YOUR TASK:
Begin at the top of the following data. Copy each line exactly until you have copied the line containing "Toggle night mode moon icon".

Dataset excerpts:
◆ ◆ ◆ ◆ ◆ ◆ ◆

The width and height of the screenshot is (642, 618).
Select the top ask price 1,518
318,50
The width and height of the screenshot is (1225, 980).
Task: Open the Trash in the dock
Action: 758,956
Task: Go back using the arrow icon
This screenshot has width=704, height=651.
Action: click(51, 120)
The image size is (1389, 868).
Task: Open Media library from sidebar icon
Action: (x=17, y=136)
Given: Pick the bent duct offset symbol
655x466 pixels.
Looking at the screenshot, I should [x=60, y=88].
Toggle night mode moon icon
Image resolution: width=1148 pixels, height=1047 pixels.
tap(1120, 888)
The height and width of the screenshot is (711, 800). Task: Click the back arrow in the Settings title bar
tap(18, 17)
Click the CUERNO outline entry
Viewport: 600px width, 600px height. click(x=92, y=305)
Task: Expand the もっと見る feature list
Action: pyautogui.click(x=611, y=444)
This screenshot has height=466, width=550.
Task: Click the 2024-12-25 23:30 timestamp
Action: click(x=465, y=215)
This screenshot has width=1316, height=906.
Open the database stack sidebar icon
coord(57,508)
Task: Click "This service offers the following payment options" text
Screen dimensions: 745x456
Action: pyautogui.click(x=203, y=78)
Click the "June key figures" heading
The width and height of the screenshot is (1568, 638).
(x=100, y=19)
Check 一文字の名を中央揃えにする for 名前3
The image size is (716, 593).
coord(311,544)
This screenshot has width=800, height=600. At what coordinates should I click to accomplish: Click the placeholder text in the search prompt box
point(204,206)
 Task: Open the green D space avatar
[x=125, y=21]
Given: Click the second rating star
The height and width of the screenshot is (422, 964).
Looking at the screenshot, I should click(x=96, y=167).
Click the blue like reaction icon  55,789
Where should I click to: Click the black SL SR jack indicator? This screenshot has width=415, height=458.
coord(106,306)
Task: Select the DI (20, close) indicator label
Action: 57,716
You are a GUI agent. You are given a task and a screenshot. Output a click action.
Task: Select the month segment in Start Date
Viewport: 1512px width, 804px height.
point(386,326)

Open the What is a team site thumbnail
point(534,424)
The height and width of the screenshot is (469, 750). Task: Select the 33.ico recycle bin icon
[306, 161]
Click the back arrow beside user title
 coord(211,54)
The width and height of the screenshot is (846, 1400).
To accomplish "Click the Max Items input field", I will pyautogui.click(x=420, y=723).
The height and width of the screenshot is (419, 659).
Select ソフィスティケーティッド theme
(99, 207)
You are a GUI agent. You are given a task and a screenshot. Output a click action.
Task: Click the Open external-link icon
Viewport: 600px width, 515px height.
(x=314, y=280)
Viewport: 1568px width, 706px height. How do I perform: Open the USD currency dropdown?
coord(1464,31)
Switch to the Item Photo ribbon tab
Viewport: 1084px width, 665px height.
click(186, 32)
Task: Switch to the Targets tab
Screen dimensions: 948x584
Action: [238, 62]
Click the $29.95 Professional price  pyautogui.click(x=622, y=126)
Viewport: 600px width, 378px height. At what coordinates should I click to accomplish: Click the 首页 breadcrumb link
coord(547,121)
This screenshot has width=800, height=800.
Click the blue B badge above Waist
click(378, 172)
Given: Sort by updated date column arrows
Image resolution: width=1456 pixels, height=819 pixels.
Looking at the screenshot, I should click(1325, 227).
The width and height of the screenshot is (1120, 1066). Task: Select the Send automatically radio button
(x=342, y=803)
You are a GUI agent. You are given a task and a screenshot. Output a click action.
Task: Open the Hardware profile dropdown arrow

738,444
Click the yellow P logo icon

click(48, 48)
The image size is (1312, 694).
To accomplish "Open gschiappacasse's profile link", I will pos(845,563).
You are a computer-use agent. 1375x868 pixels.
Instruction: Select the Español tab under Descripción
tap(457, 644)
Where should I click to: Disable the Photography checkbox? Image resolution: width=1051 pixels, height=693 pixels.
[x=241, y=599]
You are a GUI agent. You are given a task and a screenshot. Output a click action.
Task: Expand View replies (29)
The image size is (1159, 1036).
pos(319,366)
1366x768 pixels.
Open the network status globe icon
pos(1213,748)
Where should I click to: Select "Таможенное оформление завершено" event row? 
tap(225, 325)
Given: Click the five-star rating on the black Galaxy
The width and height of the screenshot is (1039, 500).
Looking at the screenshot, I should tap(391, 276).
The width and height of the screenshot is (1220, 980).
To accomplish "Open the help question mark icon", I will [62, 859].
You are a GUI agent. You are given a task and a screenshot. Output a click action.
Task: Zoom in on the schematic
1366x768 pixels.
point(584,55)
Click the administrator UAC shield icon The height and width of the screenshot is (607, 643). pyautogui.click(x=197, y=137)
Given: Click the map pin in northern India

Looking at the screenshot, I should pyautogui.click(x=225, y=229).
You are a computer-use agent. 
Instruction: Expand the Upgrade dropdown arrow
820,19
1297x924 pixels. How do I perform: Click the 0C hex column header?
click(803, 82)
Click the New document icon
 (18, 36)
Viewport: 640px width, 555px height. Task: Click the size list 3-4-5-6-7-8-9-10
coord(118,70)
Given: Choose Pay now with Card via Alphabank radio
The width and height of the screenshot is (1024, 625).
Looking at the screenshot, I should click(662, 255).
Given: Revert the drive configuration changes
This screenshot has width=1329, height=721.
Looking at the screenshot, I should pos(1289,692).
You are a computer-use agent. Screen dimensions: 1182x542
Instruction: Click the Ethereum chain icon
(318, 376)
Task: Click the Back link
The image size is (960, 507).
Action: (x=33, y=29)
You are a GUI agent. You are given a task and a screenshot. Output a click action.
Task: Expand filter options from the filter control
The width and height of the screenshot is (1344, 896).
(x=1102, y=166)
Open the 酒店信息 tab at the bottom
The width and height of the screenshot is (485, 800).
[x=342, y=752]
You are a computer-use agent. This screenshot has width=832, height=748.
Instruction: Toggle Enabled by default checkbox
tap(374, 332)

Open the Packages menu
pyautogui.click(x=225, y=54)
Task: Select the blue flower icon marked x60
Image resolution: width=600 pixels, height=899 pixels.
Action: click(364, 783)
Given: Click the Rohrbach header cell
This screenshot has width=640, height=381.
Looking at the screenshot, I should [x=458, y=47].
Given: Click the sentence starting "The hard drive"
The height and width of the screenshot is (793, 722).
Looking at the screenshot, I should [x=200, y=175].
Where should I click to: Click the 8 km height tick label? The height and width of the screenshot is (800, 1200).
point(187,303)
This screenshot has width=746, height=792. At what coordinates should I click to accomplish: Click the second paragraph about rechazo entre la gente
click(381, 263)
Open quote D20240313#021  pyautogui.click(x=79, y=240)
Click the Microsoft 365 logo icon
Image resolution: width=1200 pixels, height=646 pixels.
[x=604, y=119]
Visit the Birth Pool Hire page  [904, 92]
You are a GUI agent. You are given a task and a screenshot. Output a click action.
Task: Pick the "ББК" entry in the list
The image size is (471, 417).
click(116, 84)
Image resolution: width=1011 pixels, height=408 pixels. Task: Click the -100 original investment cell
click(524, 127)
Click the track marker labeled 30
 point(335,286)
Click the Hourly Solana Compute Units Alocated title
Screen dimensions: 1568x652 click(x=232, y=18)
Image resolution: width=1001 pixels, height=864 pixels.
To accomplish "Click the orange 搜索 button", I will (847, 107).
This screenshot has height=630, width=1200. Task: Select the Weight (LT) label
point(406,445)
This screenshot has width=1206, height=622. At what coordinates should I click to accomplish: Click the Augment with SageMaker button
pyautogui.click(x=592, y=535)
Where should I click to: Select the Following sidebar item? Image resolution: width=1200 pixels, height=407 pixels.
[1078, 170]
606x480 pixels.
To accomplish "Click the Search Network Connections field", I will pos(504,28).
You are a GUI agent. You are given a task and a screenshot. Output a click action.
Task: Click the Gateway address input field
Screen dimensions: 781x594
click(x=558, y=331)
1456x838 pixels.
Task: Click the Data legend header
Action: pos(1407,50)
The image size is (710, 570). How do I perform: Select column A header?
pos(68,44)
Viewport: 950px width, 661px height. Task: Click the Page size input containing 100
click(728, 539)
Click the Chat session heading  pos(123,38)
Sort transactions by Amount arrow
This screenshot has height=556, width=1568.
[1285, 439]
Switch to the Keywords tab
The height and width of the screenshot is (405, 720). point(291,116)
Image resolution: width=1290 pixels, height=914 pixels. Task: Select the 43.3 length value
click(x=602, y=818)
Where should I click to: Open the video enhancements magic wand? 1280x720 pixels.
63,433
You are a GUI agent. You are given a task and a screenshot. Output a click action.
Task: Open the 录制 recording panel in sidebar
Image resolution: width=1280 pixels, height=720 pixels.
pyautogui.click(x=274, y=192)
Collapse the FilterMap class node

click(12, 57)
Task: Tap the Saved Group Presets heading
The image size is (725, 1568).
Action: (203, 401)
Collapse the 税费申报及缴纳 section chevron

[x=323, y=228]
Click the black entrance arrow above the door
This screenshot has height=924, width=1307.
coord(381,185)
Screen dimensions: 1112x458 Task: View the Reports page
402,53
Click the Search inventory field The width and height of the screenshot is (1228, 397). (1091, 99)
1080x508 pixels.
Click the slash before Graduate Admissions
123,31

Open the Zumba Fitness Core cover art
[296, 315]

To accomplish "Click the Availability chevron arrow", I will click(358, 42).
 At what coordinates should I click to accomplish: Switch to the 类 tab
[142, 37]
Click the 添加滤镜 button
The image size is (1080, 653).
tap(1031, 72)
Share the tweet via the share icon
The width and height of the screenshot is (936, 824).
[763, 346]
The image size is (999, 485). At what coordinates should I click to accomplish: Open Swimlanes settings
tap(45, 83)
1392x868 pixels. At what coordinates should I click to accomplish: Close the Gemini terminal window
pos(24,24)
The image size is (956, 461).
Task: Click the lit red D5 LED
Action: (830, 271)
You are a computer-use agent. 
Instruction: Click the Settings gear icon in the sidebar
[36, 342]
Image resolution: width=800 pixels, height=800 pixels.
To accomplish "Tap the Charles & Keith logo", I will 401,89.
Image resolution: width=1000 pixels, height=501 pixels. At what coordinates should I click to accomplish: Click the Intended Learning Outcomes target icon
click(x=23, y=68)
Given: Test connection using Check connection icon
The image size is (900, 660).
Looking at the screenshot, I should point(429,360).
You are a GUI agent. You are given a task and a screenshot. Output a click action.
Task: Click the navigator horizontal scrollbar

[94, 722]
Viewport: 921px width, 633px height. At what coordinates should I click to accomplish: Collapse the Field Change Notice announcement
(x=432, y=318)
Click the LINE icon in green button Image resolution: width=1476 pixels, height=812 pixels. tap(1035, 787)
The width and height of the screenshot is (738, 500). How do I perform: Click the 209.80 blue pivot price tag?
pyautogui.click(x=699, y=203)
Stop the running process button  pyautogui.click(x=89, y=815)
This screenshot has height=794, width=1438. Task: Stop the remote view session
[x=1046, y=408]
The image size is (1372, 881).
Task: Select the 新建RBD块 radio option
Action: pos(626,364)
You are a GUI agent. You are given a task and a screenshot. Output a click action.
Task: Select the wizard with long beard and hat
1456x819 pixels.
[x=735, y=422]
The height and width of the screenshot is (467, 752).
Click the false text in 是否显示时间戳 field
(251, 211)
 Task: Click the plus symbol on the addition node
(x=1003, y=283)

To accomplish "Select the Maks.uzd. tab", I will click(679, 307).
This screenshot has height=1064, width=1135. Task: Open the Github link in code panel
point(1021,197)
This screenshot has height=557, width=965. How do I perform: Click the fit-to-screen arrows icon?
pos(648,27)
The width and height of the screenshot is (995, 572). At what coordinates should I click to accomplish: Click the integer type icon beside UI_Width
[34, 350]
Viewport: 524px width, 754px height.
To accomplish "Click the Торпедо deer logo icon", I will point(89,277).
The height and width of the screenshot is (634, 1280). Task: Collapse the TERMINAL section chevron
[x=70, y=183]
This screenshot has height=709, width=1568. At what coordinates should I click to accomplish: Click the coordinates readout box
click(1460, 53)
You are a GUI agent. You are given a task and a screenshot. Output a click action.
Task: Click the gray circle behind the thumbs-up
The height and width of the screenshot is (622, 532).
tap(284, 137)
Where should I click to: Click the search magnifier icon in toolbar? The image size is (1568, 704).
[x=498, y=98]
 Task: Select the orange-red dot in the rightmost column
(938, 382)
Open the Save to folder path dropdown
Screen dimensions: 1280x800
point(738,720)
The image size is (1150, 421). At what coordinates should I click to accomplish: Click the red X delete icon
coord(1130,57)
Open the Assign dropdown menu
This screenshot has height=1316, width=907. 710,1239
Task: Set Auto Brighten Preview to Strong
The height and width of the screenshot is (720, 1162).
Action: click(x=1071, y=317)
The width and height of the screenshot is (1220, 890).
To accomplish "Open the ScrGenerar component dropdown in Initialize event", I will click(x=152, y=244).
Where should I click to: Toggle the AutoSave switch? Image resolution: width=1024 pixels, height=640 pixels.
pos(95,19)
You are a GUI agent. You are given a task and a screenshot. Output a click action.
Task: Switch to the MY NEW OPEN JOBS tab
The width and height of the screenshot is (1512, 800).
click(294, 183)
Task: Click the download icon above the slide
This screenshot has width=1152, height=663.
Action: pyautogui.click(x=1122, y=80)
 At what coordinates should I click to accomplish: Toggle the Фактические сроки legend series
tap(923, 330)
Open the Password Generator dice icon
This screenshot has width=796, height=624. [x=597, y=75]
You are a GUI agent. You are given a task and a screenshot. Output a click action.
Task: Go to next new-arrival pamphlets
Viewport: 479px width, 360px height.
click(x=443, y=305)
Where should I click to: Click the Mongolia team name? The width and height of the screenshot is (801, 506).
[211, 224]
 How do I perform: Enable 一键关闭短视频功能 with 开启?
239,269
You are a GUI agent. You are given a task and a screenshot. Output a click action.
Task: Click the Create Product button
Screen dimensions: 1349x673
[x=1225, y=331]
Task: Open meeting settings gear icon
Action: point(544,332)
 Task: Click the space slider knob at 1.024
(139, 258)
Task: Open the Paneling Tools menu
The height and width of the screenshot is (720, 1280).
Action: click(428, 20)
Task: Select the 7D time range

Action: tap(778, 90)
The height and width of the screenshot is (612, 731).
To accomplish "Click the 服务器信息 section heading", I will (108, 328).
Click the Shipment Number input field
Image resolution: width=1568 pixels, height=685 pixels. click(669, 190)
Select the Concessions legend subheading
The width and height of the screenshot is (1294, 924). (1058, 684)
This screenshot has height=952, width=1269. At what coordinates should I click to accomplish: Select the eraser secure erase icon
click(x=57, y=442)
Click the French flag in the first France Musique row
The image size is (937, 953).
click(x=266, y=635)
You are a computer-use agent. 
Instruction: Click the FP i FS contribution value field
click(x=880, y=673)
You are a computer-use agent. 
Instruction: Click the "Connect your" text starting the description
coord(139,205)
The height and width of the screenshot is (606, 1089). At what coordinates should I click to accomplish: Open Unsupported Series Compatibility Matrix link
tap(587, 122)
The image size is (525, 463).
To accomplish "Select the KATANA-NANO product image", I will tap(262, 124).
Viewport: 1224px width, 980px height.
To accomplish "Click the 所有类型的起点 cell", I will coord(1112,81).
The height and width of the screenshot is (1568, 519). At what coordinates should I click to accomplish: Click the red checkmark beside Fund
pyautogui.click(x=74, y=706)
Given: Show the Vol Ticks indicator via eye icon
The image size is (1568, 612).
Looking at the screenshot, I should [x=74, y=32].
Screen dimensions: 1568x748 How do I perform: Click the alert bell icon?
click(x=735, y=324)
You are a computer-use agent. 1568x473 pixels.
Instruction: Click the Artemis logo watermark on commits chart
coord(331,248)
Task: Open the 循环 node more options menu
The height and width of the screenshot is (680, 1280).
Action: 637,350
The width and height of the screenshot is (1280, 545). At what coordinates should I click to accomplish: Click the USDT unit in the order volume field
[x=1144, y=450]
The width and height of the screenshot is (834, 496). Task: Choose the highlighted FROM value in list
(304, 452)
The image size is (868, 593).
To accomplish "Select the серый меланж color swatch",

◆ ◆ ◆ ◆ ◆ ◆ ◆

YOUR SOLUTION:
The width and height of the screenshot is (642, 618).
Select the top ask price 1,518
318,50
The width and height of the screenshot is (1225, 980).
Task: Open the Trash in the dock
Action: 758,956
Task: Go back using the arrow icon
This screenshot has width=704, height=651.
Action: click(51, 120)
The image size is (1389, 868).
Task: Open Media library from sidebar icon
Action: (x=17, y=136)
Given: Pick the bent duct offset symbol
655x466 pixels.
Looking at the screenshot, I should [x=60, y=88].
Toggle night mode moon icon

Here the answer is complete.